O Estrangeiro foi a escolha para primeiro vídeo. Porque
esta escolha? Há projetos para mais algum vídeo?
O Estrangeiro pareceu-nos ser o tema mais representativo do
disco. Conta a história do que é ser-se estranho a um lugar, da bagagem que
alguém carrega, a sua história, o que o fez chegar ali. No fundo é uma
referência a um passado possível do nosso “Homem-Delírio”. No segundo vídeo
quisemos aliviar, mostrar o processo das várias partes criativas envolvidas,
pintura, vídeo e espetáculo, que, sem que contem a mesma história, fazem todas
parte do universo deste álbum. Escolhemos Sangue
Irmão por ser um tema de reflexão, que aborda a tendência da raça humana
para o conflito ou para o isolamento. No vídeo quisemos contrapor isso, mostrar
quem somos quando trabalhamos em conjunto, celebrando também a parte individual
de cada um.
Dado a vossa ampla gama de ação, ainda têm projetos para
realizar? O que?
Ainda
não sabemos. Um Corpo Estranho é
algo que vai mudando de direção naturalmente. Sabemos que queremos continuar a
escrever canções, mas há um mundo de possibilidades que ainda podem surgir pelo
caminho. Já começámos a compor para um próximo trabalho, mas, para já, estamos
apenas focados no espetáculo Homem
Delírio.
Quanto a palco? Têm havido algumas apresentações, mas o que têm
planeado?
Temos
a estreia agendada para dia 11 de maio, no Teatro São João em Palmela. Sentimos
este disco como outra coisa mais do que apenas canções. Somos amigos do Ricardo Mondim há muito tempo, e já
trabalhámos juntos em dois espetáculos de sua autoria. Queríamos que a nossa
música fizesse parte do universo em que ele se move em cena, mas desta vez
queríamos estar lá também. Conhecemos bem o trabalho dele, que também tem muita
importância no universo do nosso, visto ter colaborado sempre na parte visual
de Um Corpo Estranho, criando
marionetas e estruturas para os nossos vídeos. Mas nunca estivemos em palco com
ele, só estava a nossa música. Desta vez quisemos dar oportunidade a isso. É um
criativo incrível, e uma pessoa fantástica de se trabalhar. Está a ser um
desafio muito motivante para os três, visto que ele também não tem por hábito
trabalhar com música ao vivo nos espetáculos. E depois é mais uma extrapolação
das nossas canções, como aconteceu com a ilustração da Rita, ou com o vídeo do Tó.

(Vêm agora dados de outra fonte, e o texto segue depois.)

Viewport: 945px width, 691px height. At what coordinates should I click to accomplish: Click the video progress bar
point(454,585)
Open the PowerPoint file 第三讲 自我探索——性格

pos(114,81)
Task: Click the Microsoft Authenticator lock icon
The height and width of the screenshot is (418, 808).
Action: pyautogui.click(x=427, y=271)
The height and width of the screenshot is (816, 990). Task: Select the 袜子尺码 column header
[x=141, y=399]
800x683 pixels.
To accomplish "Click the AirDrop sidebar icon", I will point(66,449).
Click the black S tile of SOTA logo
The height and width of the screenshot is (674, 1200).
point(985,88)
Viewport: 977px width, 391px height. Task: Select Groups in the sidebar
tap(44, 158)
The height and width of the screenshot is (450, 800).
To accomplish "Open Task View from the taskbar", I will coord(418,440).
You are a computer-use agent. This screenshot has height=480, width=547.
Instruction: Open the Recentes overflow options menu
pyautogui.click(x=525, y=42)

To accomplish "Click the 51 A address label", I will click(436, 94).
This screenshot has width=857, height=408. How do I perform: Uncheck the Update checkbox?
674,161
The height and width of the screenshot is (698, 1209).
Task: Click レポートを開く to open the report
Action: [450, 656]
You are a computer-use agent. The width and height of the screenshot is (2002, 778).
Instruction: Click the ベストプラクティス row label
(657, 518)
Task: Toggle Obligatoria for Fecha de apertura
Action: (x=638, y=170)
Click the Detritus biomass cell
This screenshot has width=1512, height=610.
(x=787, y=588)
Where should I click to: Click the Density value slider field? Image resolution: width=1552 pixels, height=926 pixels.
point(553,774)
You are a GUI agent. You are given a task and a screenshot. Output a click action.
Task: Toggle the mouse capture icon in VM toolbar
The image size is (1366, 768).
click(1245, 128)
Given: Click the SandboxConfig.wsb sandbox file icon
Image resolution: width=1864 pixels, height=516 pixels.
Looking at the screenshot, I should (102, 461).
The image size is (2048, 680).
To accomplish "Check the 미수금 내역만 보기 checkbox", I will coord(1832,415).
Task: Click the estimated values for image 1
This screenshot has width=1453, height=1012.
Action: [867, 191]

O Ricardo tem uma leitura própria da temática dos temas e outras possibilidades
se abrem. Acho que esse é o fctor mais interessante, sentir que a música não é
uma coisa estática e fechada.
Obrigado! Querem acrescentar mais alguma coisa?
Queremos
deixar um abraço a toda a equipa da Via
Nocturna e deixar o convite a todos para estreia de Homem Delírio. O nosso obrigado a todos os leitores e ouvintes.